Siempre que me encuentro en medio de una pregunta aparentemente irreconciliable o de un conflicto incómodo, acudo a Jesucristo y me reconfortan la paz y el amor que emanan de Él. Su amor, por mí, llena el vacío.
El amor de Jesucristo fue la respuesta que recibí cuando una amiga cercana me dijo que se iba a alejar de la Iglesia. Antes de llegar a esa decisión, me había dado a conocer sus preguntas sinceras, pidiendo mi opinión y confiándome el dolor que estaba sintiendo. Su dolor era real, sus preguntas eran francas y me sentí honrada de poder escucharla. Sin embargo, los pensamientos que le expresaba a menudo no parecían tener efecto en ella.
Nuestras conversaciones terminaban y me dejaban sintiéndome insegura de cómo apoyarla. Durante una conversación en particular, me hizo una pregunta sincera sobre algo que personalmente me había sentido insegura y luego cuestionó mis creencias cuando se me hizo difícil responderle. Recuerdo que dijo: “Emily, realmente tú no crees en eso. Sé que no crees”.
Y tenía razón.
Después de esa conversación, sentí que me distanciaba de nuestra amistad. Me hallaba incómoda hablando de temas espirituales con ella y me sentí frustrada por nuestras diferencias de creencias y mi falta de respuestas perfectas. Me encontré sin esperanza. Lentamente dejé de hacerle preguntas sobre sus inquietudes en cuanto al Evangelio por miedo a no tener las respuestas. Empecé a pensar que éramos demasiado diferentes para ser amigas.

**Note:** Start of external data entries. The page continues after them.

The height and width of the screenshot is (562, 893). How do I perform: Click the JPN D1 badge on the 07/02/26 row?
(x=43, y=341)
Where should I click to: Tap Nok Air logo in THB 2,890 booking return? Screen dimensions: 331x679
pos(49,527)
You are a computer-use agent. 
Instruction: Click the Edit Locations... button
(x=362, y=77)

Pasaron algunos meses antes de que me diera cuenta de que al buscar respuestas a sus preguntas (y a las mías), había perdido de vista la respuesta más importante: Porque de tal manera amó Dios al mundo, Dios ama a mi amiga de tal manera.

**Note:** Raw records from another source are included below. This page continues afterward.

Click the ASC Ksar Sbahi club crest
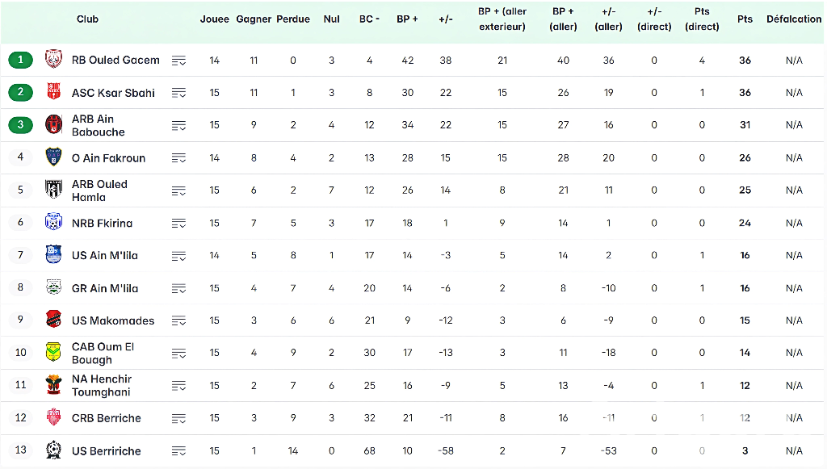Viewport: 827px width, 469px height. (x=53, y=92)
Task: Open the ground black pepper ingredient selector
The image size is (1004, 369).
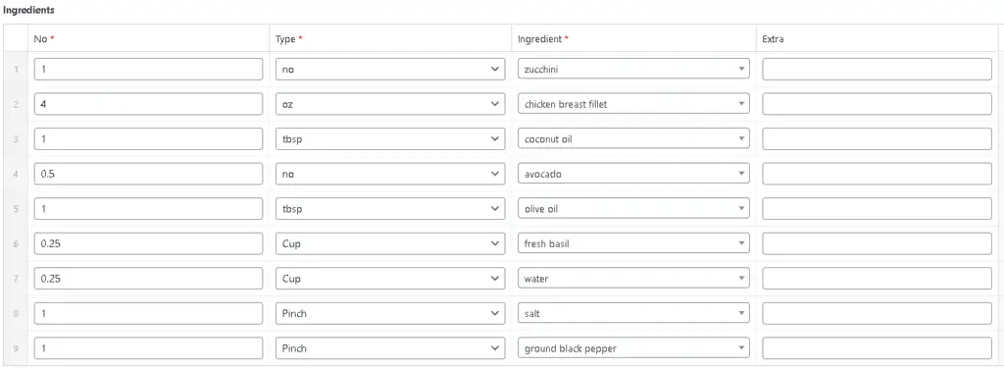Action: [633, 348]
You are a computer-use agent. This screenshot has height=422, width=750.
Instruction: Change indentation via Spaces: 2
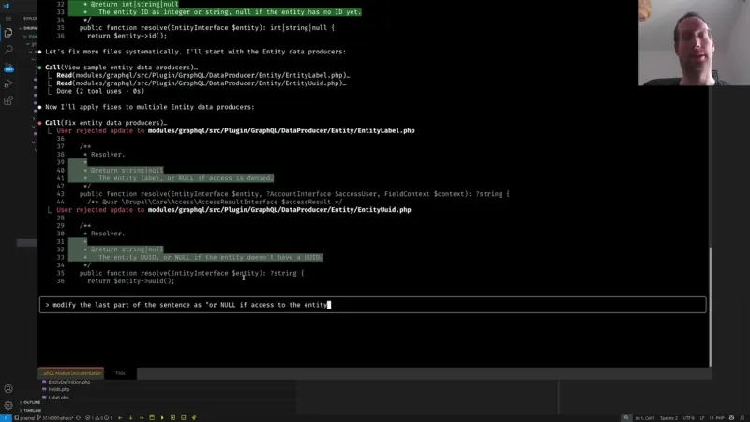[x=668, y=417]
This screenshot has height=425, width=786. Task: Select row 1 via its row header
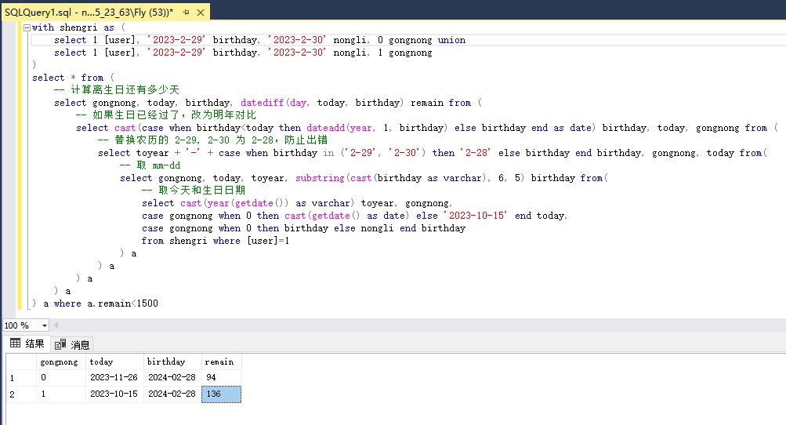(x=21, y=378)
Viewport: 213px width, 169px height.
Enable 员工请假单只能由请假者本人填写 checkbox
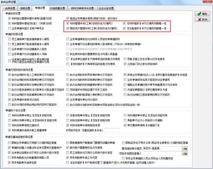click(9, 39)
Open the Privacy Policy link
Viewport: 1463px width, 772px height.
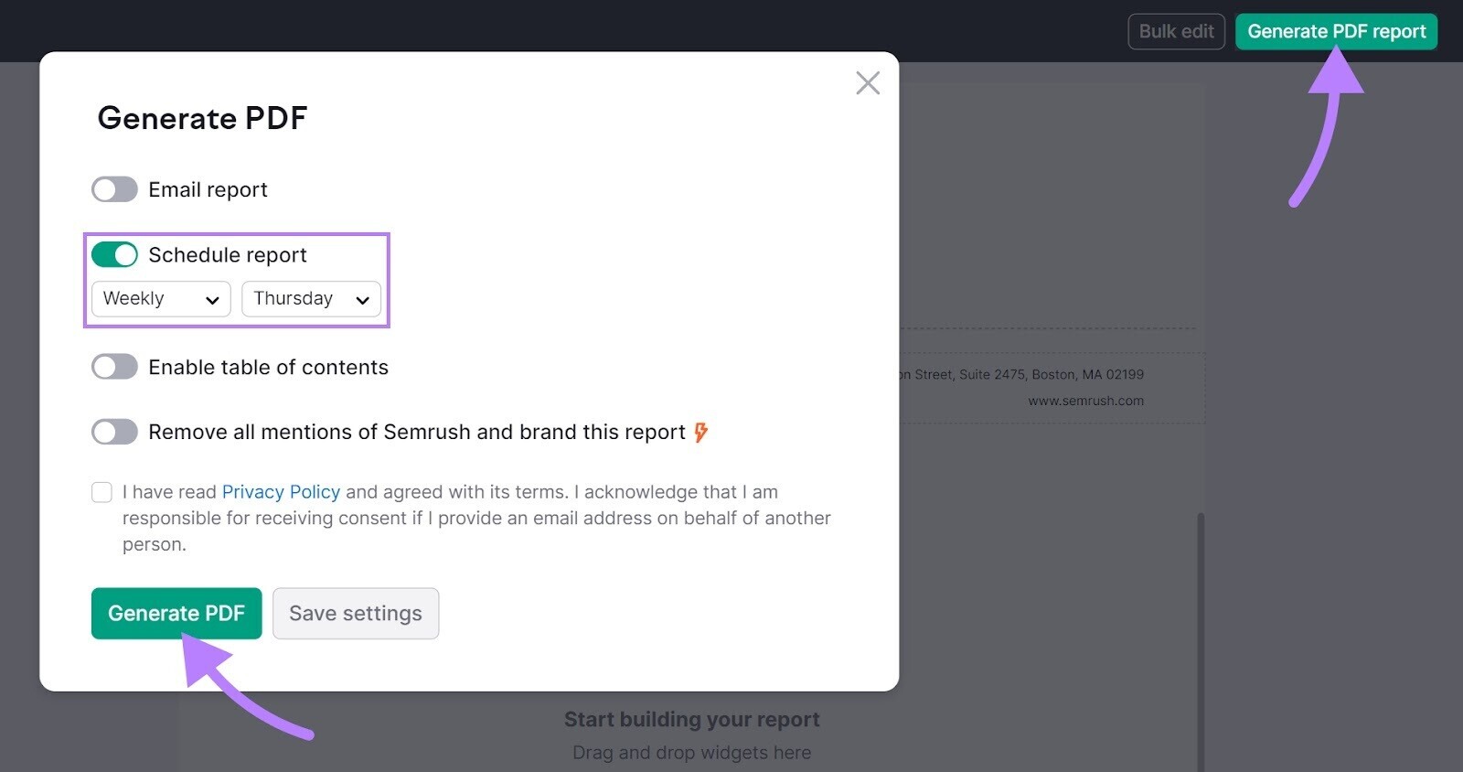(281, 492)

En su discurso de la Conferencia General de octubre de 2020, el presidente Dallin H. Oaks, Primer Consejero de la Primera Presidencia, nos recordó: “La enseñanza del Salvador de amar[nos] [unos a otros] se basa en la realidad de que todos los mortales son hijos amados de Dios”. Concluyó su mensaje con un recordatorio de la perspectiva que brinda ese conocimiento: “Saber que todos somos hijos de Dios nos proporciona una visión divina del valor de todas las personas”1.
Esas palabras me impresionaron. Por supuesto, esta enseñanza es una verdad fundamental. Sin embargo, me di cuenta de que en respuesta a la transición de mi amiga de apartarse de la Iglesia, yo había dejado de lado esa verdad.

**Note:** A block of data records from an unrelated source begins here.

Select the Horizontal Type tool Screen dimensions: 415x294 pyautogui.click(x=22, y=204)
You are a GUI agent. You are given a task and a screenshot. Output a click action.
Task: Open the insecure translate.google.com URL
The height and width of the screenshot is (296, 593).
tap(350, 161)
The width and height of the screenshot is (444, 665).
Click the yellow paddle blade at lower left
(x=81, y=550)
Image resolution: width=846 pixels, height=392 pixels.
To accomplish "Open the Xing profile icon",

Saber que mi amiga, independientemente de nuestras diferencias de creencias, es una hija amada de Dios cambió todo para mí.
Habían pasado meses sintiéndome muy distante de mi amiga, pero la llamé inmediatamente después de que me di cuenta de ello y le hice saber que Dios la amaba. Pude explicarle por qué me había distanciado de ella. Le expliqué por qué me dolía que algo tan preciado para mí no se tratara con respeto. Afortunadamente, ella fue comprensiva y ambas nos disculpamos. Hablamos sobre lo importante que era nuestra amistad y cómo nuestras similitudes eran más fuertes que nuestras diferencias. Le dije que deseaba llegar a un punto de encuentro, mientras que al mismo tiempo conservaba mis normas y creencias, y que esperaba que pudiéramos seguir apoyándonos mutuamente. Me sentí muy agradecida cuando accedió.
Así como Zoram era “un amigo fiel” de Nefi (2 Nefi 1:30), aspiro a ser una amiga valiosa para ella, independientemente de nuestras diferencias.
Estoy agradecida por el amor de Dios, agradecida de que sea tan puro, tan poderoso y tan penetrante que pueda estar con nosotras en conversaciones difíciles. Estoy agradecida de que el amor de Dios está al alcance de toda alma humana. Estoy agradecida de que el amor de Dios nos permita amarnos los unos a los otros por completo. ¡Qué amor tan divino e indescriptible!